Cerca de 10 homens - dentre eles três adolescentes, participaram dos crimes. Além dos seis condenados, os adolescentes cumprem medida socioeducativa no Lar do Garoto, em Campina Grande. Todos respondem por estupro, formação de quadrilha e cárcere privado. Além deles, também figura como réu Eduardo dos Santos Pereira. Além de todos esses crimes, ele ainda responde por porte ilegal de armas e assassinato. O julgamento dele será feito por um júri popular. A data ainda não foi definida.

Vítimas são a recepcionista Michele e a professora Isabela (Foto: Reprodução/TV Paraíba)
A recepcionista Michele e a professora Isabela foram
assassinadas após reconhecerem seus agressores
(Foto: Reprodução/TV Paraíba)
Segundo a matéria do Correio, "Luciano dos Santos foi condenado a 44 anos de prisão por estupro de cinco mulheres. Fernando e França Silva Júnior, vulgo 'Papadinha', e Jacó Sousa estupraram três vítimas e foram sentenciados a 30 anos.
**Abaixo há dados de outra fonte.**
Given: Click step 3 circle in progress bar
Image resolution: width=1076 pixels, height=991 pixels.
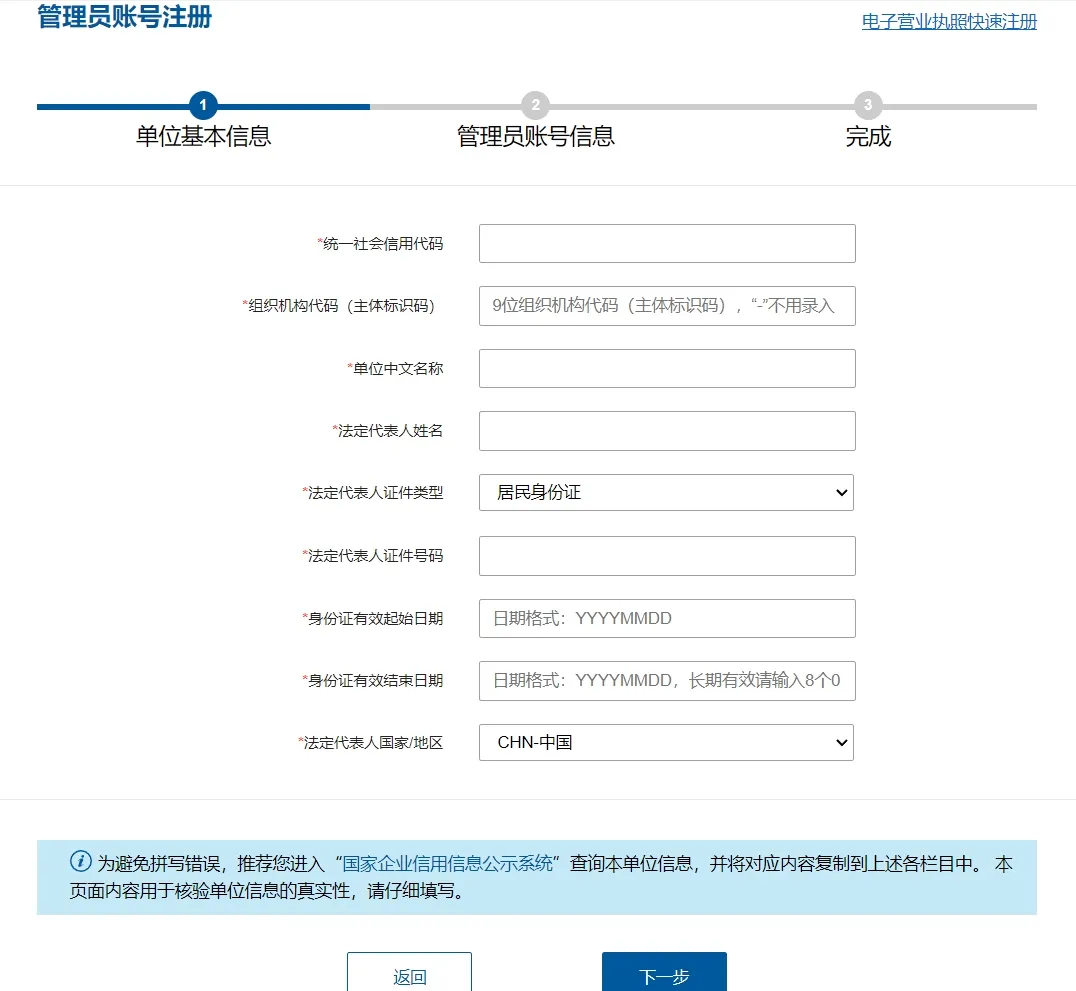Looking at the screenshot, I should pyautogui.click(x=868, y=105).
José Jardel foi condenado a 27 anos por estupro de uma mulher e colaboração nos demais. Luan Barbosa recebeu sentença de 27 anos e oito meses de prisão por participar do estupro de quatro vítimas. Diego Rêgo Domingues também participou dos estupros e foi condenado a 26 anos e seis meses. A diferença de penas deve-se à participação individual de cada um nos estupros e também aos antecedentes criminais".

Ainda no Correio, "de acordo com o Tribunal de Justiça da Paraíba, Eduardo dos Santos, considerado o mentor do crime, será julgado em júri popular em data ainda não definida. Além dos estupros, ele é condenado pelo assassinato de duas mulheres que o reconheceram durante os estupros. Segundo a sentença, a vítima identificada como Izabella percebeu que o agressor se tratava de Eduardo e chegou a implorar pela vida. Em seguida, outra mulher, Michelle, também reconheceu o estuprador. As duas foram amarradas e levadas em um carro. Durante o percurso, Michelle pulou do veículo em movimento, mas Eduardo parou o carro e atirou contra ela. De acordo com a sentença, Izabella também foi assassinada a tiros dentro do carro".